• WORK TASK:
Transcribe only what runs from the line containing "[Мой кабинет] (303, 31)" through the end of the listing, line for line and exactly, and omit the pictures.
┌────────
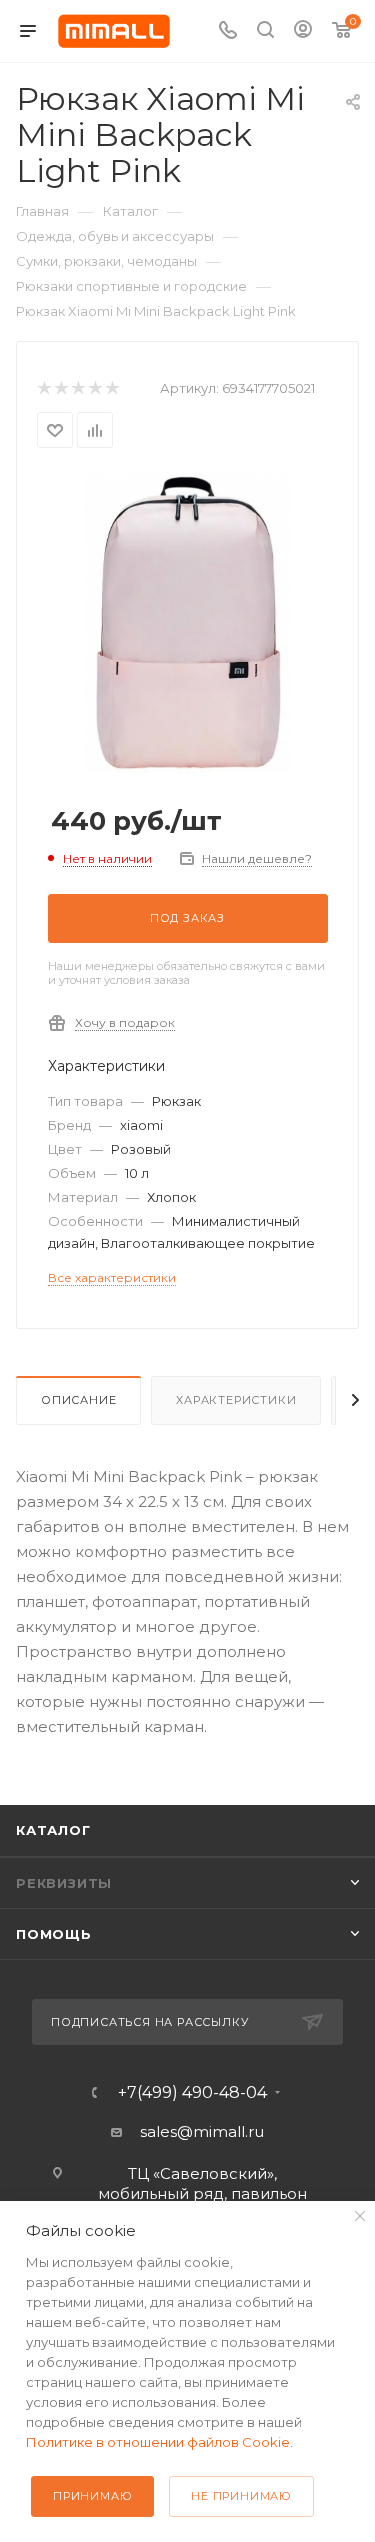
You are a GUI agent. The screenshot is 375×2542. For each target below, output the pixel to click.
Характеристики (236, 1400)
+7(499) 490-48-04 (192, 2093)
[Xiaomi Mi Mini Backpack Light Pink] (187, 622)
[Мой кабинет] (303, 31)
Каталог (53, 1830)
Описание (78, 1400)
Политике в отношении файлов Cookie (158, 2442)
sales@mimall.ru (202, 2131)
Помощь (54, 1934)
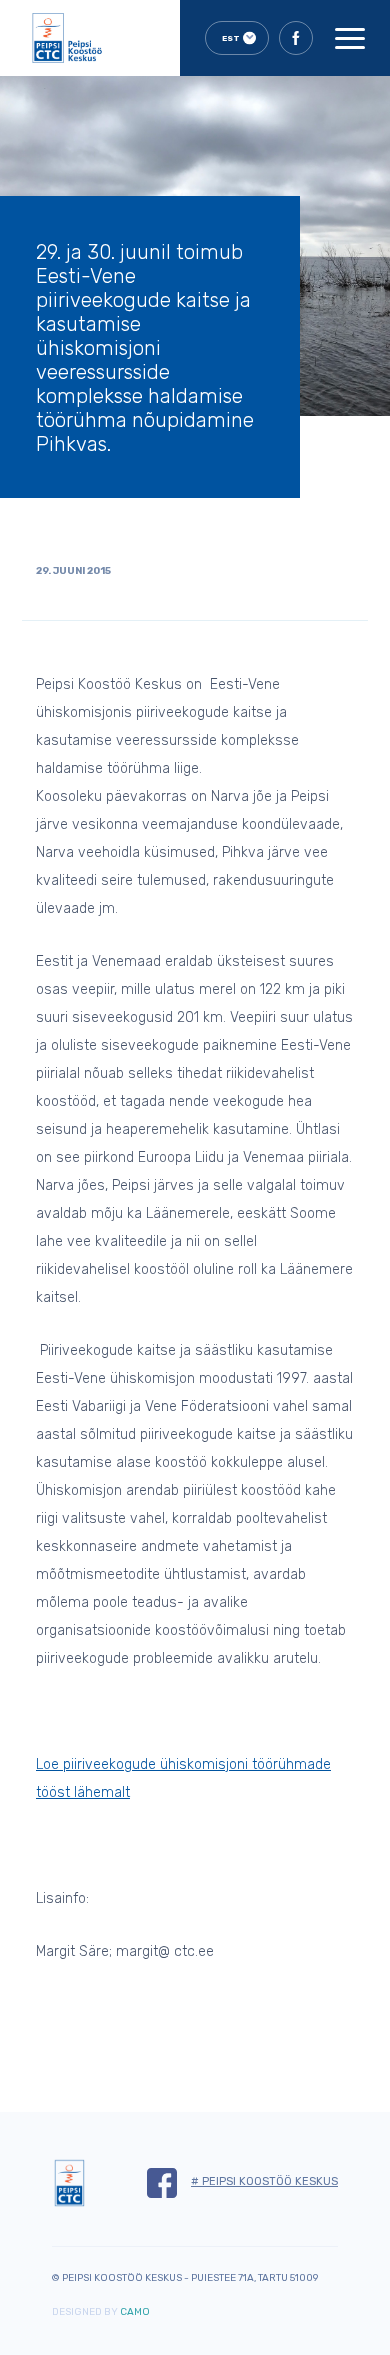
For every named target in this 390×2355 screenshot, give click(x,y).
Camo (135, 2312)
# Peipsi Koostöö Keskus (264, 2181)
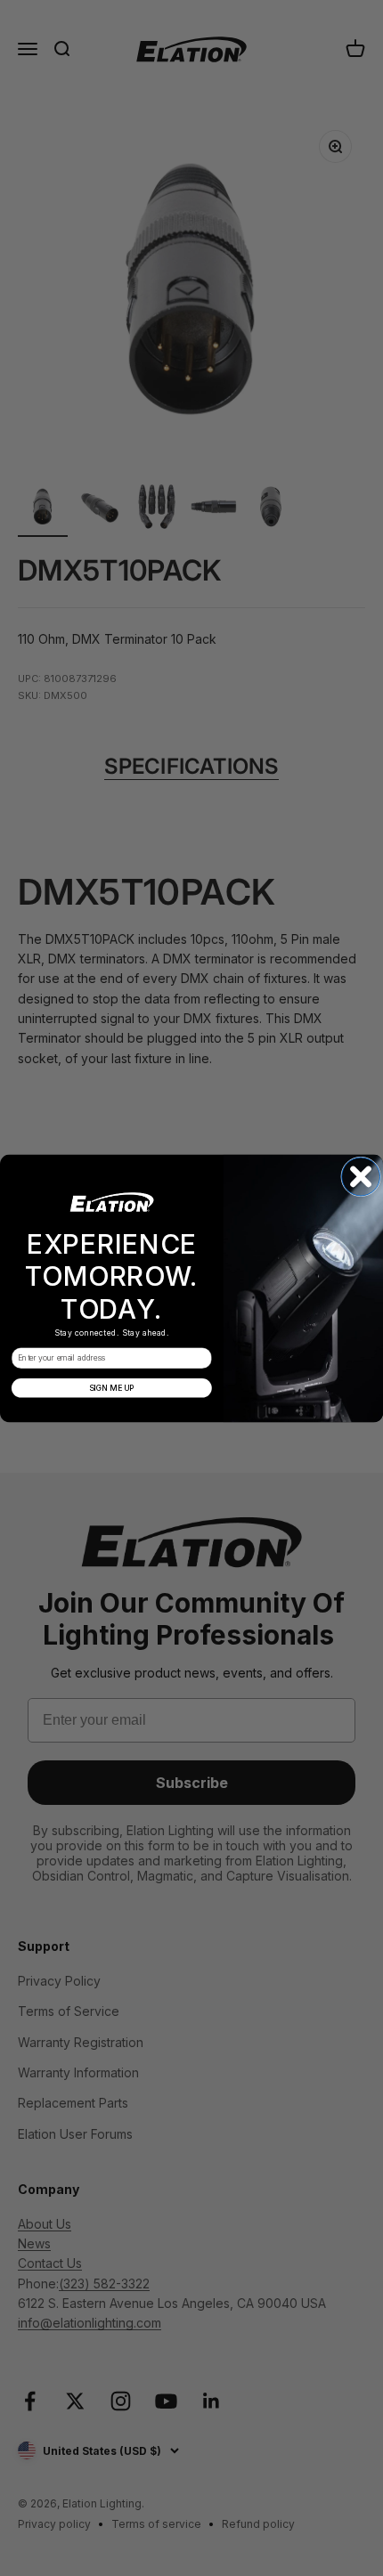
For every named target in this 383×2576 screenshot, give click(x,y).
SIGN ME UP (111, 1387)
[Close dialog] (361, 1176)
└────────
• SOLVED PROBLEM:
[Мой кабинет] (303, 31)
Каталог (53, 1830)
Описание (78, 1400)
Политике в отношении файлов Cookie (158, 2442)
sales@mimall.ru (202, 2131)
Помощь (54, 1934)
For every named target in this 390×2355 screenshot, give click(x,y).
Camo (135, 2312)
# Peipsi Koostöö Keskus (264, 2181)
For every named target in this 383×2576 screenshot, give click(x,y).
SIGN ME UP (111, 1387)
[Close dialog] (361, 1176)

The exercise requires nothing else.